No Brasil professores não apenas ganham menos, mas também trabalham mais e atendem mais alunos. De acordo com a OCDE, docentes brasileiros trabalharam 94 horas a mais que os professores dos países daquela organização em 2023. Ademais, enquanto professores da educação básica do Brasil trabalharam com uma média de 28,7 alunos por turma, os dos países da OCDE atenderam a uma média de 13 estudantes por sala de aula. A sobrecarga é inegável.

Mas o desânimo também tem causas oriundas da mudança na rotina escolar. Para economizar com professores, estados e municípios lançam mão de paliativos caros. Empresas e fundações (supostamente) sem fins lucrativos são contratadas a peso de ouro para disponibilizar apostilas, resumos, vídeo-aulas e até programas de “aceleração de aprendizagem” que, ao invés de ajudar, acabam por tolher a autonomia do professor. De protagonista, passa a ser um reles coadjuvante, um transmissor de informações. A frustração é inevitável.

E o descaso vira violência. Episódios de agressão física, verbal e moral contra professores deixaram de ser atípicos.
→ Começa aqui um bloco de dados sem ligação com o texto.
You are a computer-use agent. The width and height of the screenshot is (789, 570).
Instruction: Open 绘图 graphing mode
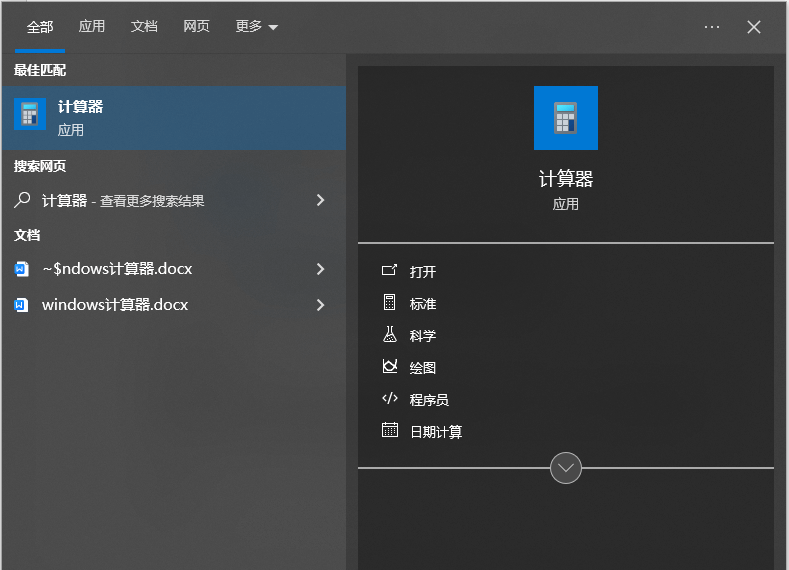pyautogui.click(x=422, y=368)
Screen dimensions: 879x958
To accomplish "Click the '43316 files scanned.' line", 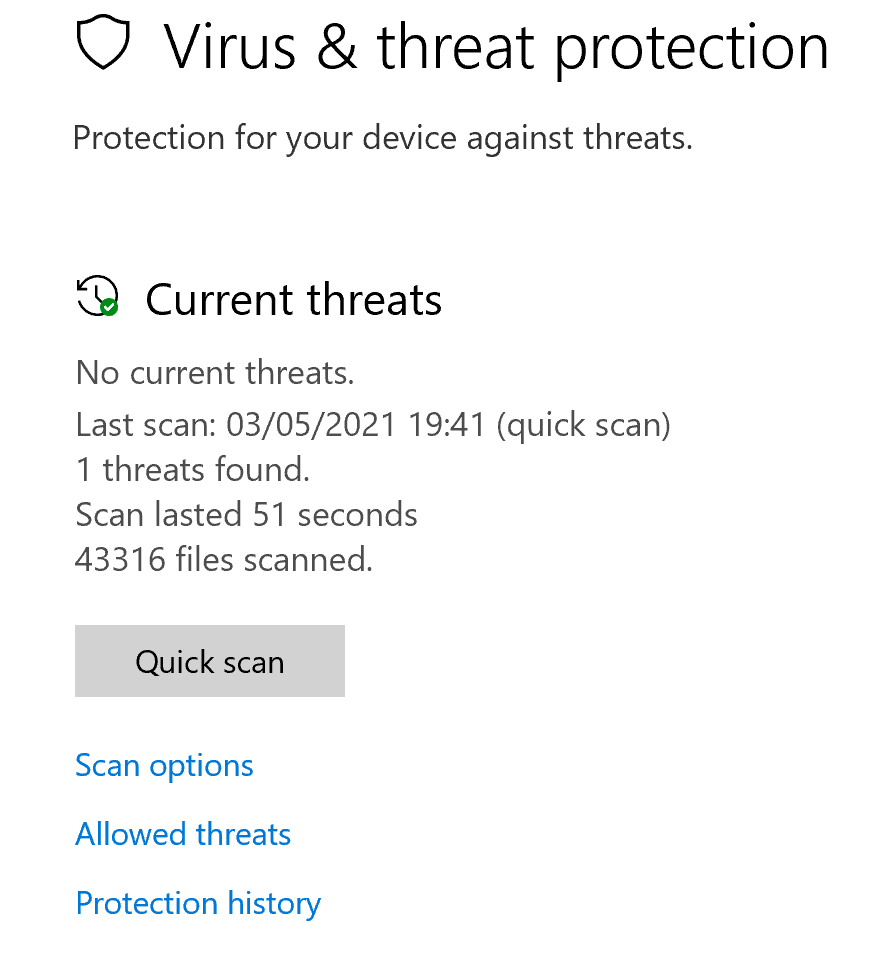I will [224, 560].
Estudo realizado pelo Sindicato das Entidades Mantenedoras de Estabelecimentos de Ensino do Estado de São Paulo traz a informação de que metade dos professores já sofreu algum tipo de agressão em serviço, 70% perceberam ascensão da violência em ambiente escolar nos últimos anos e 80% já cogitaram deixar a carreira.

Mas se engana quem pensa que a violência contra professores parte só dos alunos. Pais, responsáveis e até o Poder Público também a praticam sem muita culpa. A desinformação, o extremismo e o imaginário de que “professores são inimigos da família” têm papel importante nisso. Gravadores e escutas vêm sendo plantados por pais nas mochilas dos filhos, com o não velado objetivo de “pegar os professores no flagra”. Com isso, coisas pequenas como uma frase mal colocada, uma chamada de atenção mais ríspida ou até um ensinamento que não condiga com os “valores professados em casa” passam a ser motivo para abaixo-assinados, manifestações histéricas, reclamações na ouvidoria e até boletins de ocorrência.

O cenário não é alvissareiro. Entre os jovens, há desinteresse. Entre os velhos, o já mencionado desalento. Há solução? Sim. Não sem antes brigar com os fiscalistas de plantão. Os mesmos que berram “não existir almoço grátis” precisam ser convencidos de que não se faz educação sem pôr a mão no bolso. Só com amor não dá. Mesmo que haja muito amor envolvido. E há. Como há!

(*) Giorgio Forgiarini é advogado militante, com curso de Direito pela Universidade Franciscana, é Mestre em Ciências Sociais e Doutor em História pela Universidade Federal de Santa Maria. Ele escreve nas madrugadas de sábado.